Maria Stuarda au Royal Opera House
En moins d’un mois, le Royal Opera House de Londres présente deux nouvelles productions qui n’avaient plus été à l’affiche de Covent Garden depuis quelques décennies. Après Manon Lescaut de Puccini , c’était le tour de Maria Stuarda de Donizetti, un opéra basé sur le drame de Schiller et qui n’avait eu droit qu'à cinq représentations en 1977, avec Joan Sutherland dans le rôle-titre.

Cette fois, la merveilleuse Joyce DiDonato est l’atout majeur de le réalisation en coproduction avec le Liceu de Barcelona, l’Opéra National Polonais et le Théâtre des Champs Elysées de Paris.
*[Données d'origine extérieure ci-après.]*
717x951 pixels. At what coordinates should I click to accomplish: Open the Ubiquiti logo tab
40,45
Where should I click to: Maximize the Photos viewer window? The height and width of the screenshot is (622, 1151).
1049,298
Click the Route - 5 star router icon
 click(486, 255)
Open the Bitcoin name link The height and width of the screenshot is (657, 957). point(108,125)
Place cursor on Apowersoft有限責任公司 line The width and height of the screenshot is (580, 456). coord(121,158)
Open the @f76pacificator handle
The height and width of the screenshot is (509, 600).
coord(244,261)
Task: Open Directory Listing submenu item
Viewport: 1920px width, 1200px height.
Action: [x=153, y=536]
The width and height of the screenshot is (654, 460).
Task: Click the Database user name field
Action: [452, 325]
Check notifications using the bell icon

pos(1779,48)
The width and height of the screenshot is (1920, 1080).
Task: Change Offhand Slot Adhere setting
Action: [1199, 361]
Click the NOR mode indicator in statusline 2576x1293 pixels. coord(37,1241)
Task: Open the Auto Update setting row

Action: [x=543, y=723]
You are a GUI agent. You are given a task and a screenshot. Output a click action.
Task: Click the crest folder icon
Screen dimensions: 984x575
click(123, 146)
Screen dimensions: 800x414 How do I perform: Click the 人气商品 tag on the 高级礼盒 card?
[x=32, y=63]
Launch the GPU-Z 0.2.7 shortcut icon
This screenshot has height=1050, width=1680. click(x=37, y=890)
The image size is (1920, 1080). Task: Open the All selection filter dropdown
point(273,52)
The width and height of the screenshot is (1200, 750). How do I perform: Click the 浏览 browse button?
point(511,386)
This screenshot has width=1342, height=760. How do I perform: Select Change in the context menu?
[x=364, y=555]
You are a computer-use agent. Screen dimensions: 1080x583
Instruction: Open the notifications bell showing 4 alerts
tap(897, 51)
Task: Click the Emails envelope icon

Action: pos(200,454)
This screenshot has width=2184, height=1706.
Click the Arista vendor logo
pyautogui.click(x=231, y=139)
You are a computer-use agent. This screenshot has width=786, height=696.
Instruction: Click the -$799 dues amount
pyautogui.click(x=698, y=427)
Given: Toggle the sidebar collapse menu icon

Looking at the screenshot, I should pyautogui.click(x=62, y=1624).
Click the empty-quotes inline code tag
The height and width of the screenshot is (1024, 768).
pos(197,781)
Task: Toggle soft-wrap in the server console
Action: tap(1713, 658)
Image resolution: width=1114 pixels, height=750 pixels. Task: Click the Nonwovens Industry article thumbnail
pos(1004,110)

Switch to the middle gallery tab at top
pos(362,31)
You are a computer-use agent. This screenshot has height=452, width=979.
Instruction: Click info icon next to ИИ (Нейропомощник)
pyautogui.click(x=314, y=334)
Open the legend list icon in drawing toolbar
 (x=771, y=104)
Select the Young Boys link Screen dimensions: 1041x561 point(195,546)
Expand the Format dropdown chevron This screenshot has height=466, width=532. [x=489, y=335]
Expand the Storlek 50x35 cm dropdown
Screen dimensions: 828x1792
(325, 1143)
La mise en scène est confiée au duo belgo-français Moshe Leiser et Patrice Caurier dont on a récemment admiré la production de l’Otello de Rossini. Leur version de Maria Stuarda n’est pas la même réussite. Dans un décor neutre, ultra sobre, gris et triste (Christian Fenouillat) qui doit aussi bien suggérer le palais de Westminster que Fotheringay, jardin ou prison, Elisabeth et Mary évoluent dans des costumes historiques tandis que Leicester, Cecil, Talbot, Anna et les chœurs portent des vêtements contemporains. Sans doute pour accentuer le fait que pouvoir, désir et violence sont de tous les temps. Intention sans doute louable mais finalement très mal réalisée. Que penser d’Elisabeth dînant au champagne devant les cellules de la prison ? De la projection d'images où Maria évoque les heureux jours de liberté ? Une belle image pourtant : la chaîne humaine avec des bougies devant la prison où Maria attend son exécution. La direction d’acteur était plus convaincante et l’exécution musicale d’un niveau supérieur. Il y a surtout la présence lumineuse de Joyce DiDonato dans le rôle de Maria Stuarda qu’elle interprète avec une émouvante sincérité et beaucoup de noblesse. Et puis il y a sa voix de mezzo souple, opulente et puissante au beau timbre de soie, sa technique éblouissante, ses coloratures virtuoses, son legato d’or et son engagement dramatique. Une prestation à marquer d’une pierre blanche. Carmen Giannattasio n’a pas la même allure mais se défend plus que honorablement en Elisabeth, tout en se débattant avec son énorme crinoline (costumes d'Agostino Cavalca). Elle donne autorité au personnage et une voix de soprano expressive. Ismael Jordi campe un Leicester jeune et ardent et chante de son ténor clair et souple qui gagnerait à l'assortir d'un peu plus de velours. Matthew Rose donne noblesse et une belle voix de basse à Talbot. Jeremy Carpenter est un Cecil insidieux et Kathleen Wilkinson une Anna Kennedy honorable. Belle prestation des chœurs et de l’orchestre du Royal Opera sous la baguette attentive, dynamique, éloquente et souple de Bertrand de Billy qui soutient le drame d'une main ferme.